VW’s finance chief doesn’t mince words: “I’m not at all relaxed about the diesel issue,” Frank Witter told reporters on Monday in Wolfsburg, where the carmaker has its headquarters. “We’re nowhere near done with it,” he said, citing the lawsuits and repairs the company will have to work through, while the German market for diesel vehicles remains shaky.
US regulators revealed the emissions scandal, which affects 11 million diesel cars globally, in September 2015, and it keeps haunting the world’s largest carmaker, which also sells Audi, Skoda, Porsche and Lamborghini cars. A Dutch foundation, named Volkswagen Car Claim, proved how true Mr. Witter’s fears are. The group will file suit against Volkswagen on behalf of 120,000 European customers, Handelsblatt has learned. Unlike in Germany where plaintiffs have to file suit individually, the Netherlands’ legal rules are similar to those governing class actions in the US. Separately, a court in Stuttgart allowed a case against VW and its controlling shareholder, Porsche Automobil Hoding SE, to continue.

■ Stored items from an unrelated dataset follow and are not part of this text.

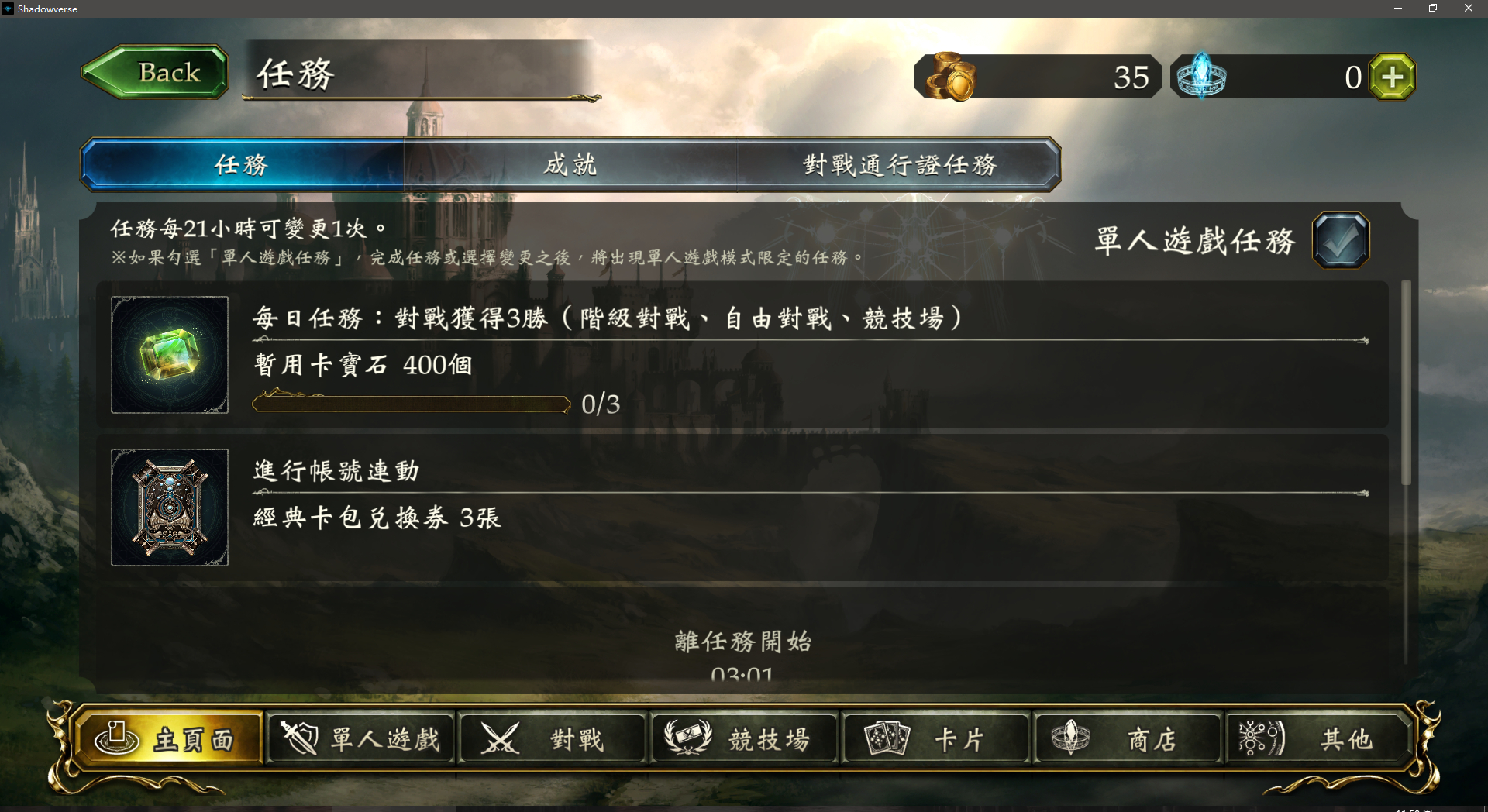Toggle the 單人遊戲任務 checkbox
Image resolution: width=1488 pixels, height=812 pixels.
coord(1341,240)
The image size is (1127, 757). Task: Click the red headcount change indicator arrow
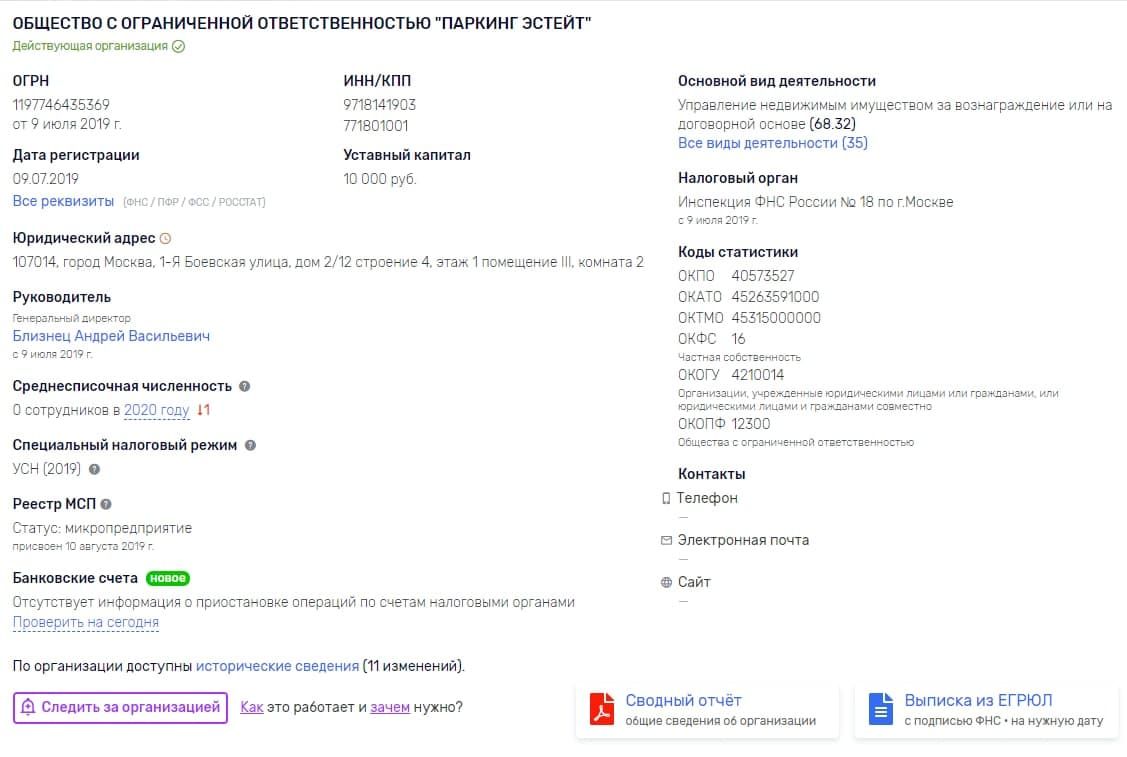pyautogui.click(x=203, y=410)
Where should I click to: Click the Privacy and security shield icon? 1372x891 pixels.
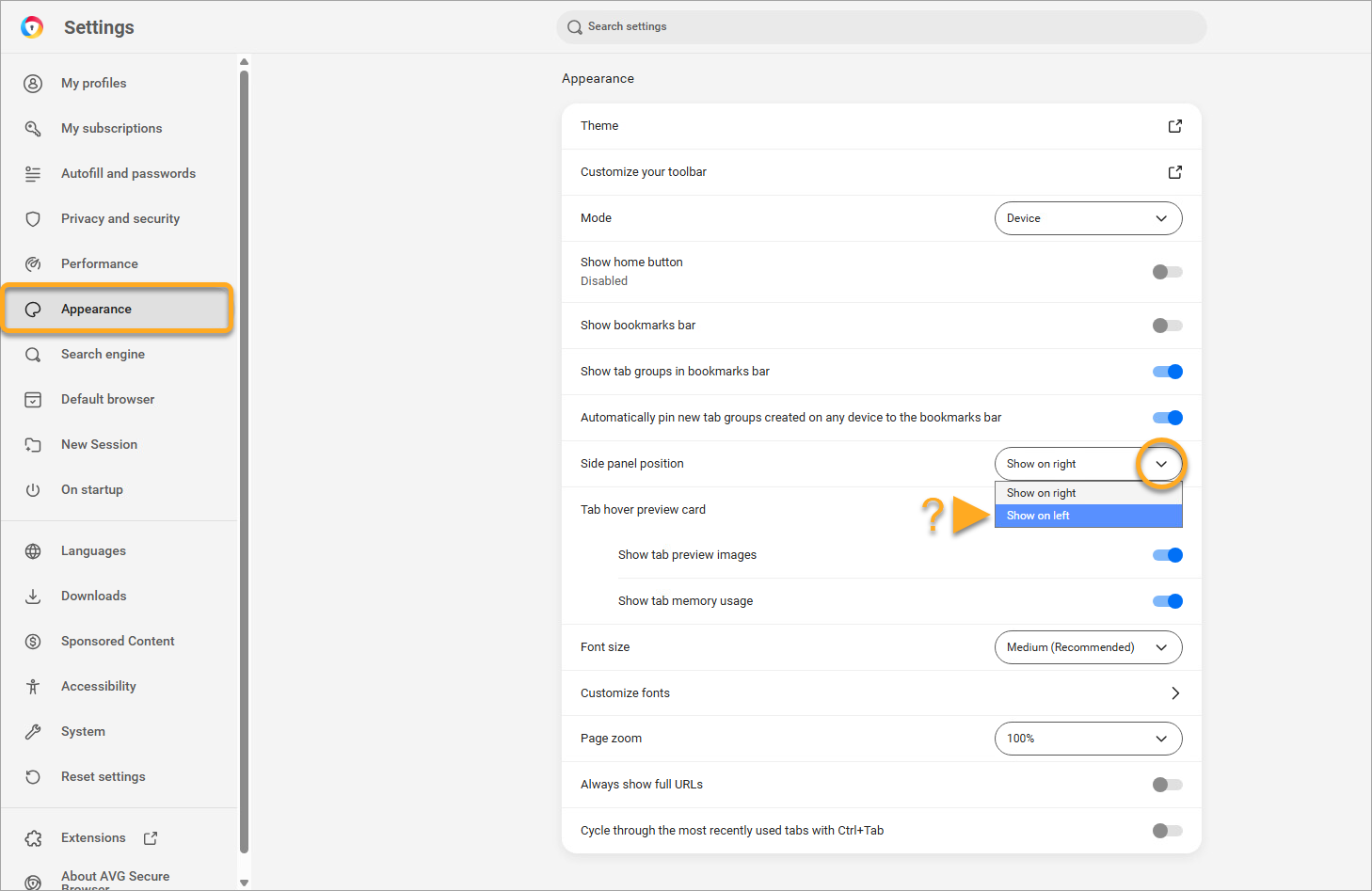pyautogui.click(x=33, y=219)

Mr. Witter said he expected things would calm down on the diesel front in the short term, but he warned that the company still faces long-term risks that are far more difficult to predict. One example: The additional €2.6 billion ($3.06 billion) that VW had to set aside in October for unexpected expenses in the United States, like buying back and repairing diesel cars. The manipulated vehicles emit more nitrogen oxide, a toxic gas which can cause asthma, on the road than in the laboratory thanks to illegal software installed in the engines.